• _GIVEN TASK 1_:
In the stored items, take everything from the line containing "Viewport: 1024px width, 505px" down to the line containing "Toggle Disp. En". Write those lines out again with "refresh" swapped for "reload" and nothing else changed.

• _SELECTION_:
□ □ □ □ □ □ □

The Best Computer for Music Production

The Best Computers for Music Production

The accepted wisdom is the Apple Mac is the best computer for music production. It has always been and will probably always be a well-made computer from which creators and music makers can benefit. As a platform, it’s stable, predictable and all the major music software and hardware developers produce products for it. However, they can also be very expensive, less compatible, and lacking in diversity. Apple has you over a barrel in terms of upgrades and support. Of course, an Apple Mac can be a good option, but there are other ways of running a successful digital audio workstation (DAW). And so along with the Apple Mac, we’re going to look at some of the other possibilities to help you choose the right platform for your music making.

Before we do, let’s consider what’s important about a computer for music production. You can run music software on any sort of computer, tablet or even a phone but not every environment is ideal. If making music is important to you then you need to be looking at a computer that’s going to give you the space to create. Whether it’s recording bands, knocking out beats, writing film music or capturing an entire orchestra you need a computer with the power for serious production. If virtual instruments are your thing then CPU processing power is paramount. If you need to load large sample libraries then the amount of RAM memory becomes important. If you are recording live instruments then you’ll need a lot of hard disk space, as you will for all those sample-based plug-ins and library. And in many cases, you’ll be wanting to do all these things. This means a bargain basement PC is probably not going to hack it but this all depends on your level and your budget.

□ □ □ □ □ □ □

• _GIVEN TASK 2_:
Pick up the article on choosing a computer for music production and continue it after its final sentence.

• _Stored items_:
□ □ □ □ □ □ □

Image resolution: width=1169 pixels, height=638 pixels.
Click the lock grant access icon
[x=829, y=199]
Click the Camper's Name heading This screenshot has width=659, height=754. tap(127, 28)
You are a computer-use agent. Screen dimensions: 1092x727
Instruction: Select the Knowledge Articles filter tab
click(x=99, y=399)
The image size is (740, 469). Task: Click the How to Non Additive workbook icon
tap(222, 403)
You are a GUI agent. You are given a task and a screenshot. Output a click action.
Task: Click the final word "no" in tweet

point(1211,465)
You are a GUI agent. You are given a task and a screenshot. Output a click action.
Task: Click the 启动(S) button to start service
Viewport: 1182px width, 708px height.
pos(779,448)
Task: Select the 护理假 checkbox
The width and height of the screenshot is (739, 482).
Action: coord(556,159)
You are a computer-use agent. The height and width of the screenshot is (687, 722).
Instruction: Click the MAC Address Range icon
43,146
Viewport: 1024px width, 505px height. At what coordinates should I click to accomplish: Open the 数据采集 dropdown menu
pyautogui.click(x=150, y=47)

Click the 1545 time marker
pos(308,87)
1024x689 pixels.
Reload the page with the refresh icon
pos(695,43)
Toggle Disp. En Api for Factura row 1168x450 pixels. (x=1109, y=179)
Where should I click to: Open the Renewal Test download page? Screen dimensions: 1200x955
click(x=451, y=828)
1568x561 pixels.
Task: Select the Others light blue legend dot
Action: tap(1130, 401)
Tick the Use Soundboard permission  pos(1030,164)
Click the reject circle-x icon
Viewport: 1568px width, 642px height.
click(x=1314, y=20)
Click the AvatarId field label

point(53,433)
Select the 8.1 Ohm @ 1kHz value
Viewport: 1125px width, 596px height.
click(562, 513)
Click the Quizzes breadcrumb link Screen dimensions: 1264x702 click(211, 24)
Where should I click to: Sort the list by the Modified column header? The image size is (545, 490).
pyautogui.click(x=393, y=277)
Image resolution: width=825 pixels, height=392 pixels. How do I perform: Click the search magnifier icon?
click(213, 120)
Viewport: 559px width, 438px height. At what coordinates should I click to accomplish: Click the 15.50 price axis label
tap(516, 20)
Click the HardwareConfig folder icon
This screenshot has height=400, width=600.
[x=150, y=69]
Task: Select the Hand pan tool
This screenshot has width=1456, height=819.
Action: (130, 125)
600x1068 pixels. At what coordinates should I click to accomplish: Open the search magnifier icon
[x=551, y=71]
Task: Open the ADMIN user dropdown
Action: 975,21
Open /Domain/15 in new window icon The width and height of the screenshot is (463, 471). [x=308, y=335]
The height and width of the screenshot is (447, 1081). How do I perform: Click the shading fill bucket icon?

□ □ □ □ □ □ □

• _TASK OUTPUT 1_:
Viewport: 1024px width, 505px height. At what coordinates should I click to accomplish: Open the 数据采集 dropdown menu
pyautogui.click(x=150, y=47)

Click the 1545 time marker
pos(308,87)
1024x689 pixels.
Reload the page with the reload icon
pos(695,43)
Toggle Disp. En Api for Factura row 1168x450 pixels. (x=1109, y=179)

• _TASK OUTPUT 2_:
Our Picks for the Best Computers for Music Production


So, let’s check out what Apple has to offer before we move onto the alternatives. Firstly, there’s more than one choice. There’s the iMac, the iMac Pro, the Mac Pro and the Mac mini before we begin to look at the mobile MacBook possibilities. But the one defining characteristic that brings them all together is the operating system. MacOS is the key to the Apple platform stability. It’s a well-written OS that only has to run on a handful of computer specifications, unlike Windows which needs to be flexible enough to run on a huge range of hardware. This narrow focus enables MacOS to be very stable and offer up very few surprises. The connection to the hardware makes it a very attractive platform for music technology developers because unlike many other computer products, DAWs require intense software running on complex third-party hardware.

When a developer of an audio interface builds the drivers for an Apple Mac they know exactly what hardware it has to connect to. When developing for PC the hardware has to work through a whole range of ports from different manufacturers. So, when they test it with the Mac they know their device will work on every Mac. That’s not a given on a PC. However, it also comes with a downside. Apple arbitrarily decides to remove or change ports on new ranges of Macs which instantly render many bits of expensive third-party hardware obsolete. There shouldn’t be any need to have to upgrade an audio interface; it can do its job forever. But if your next computer no longer has the ports needed to connect it then you have no choice but to replace that as well.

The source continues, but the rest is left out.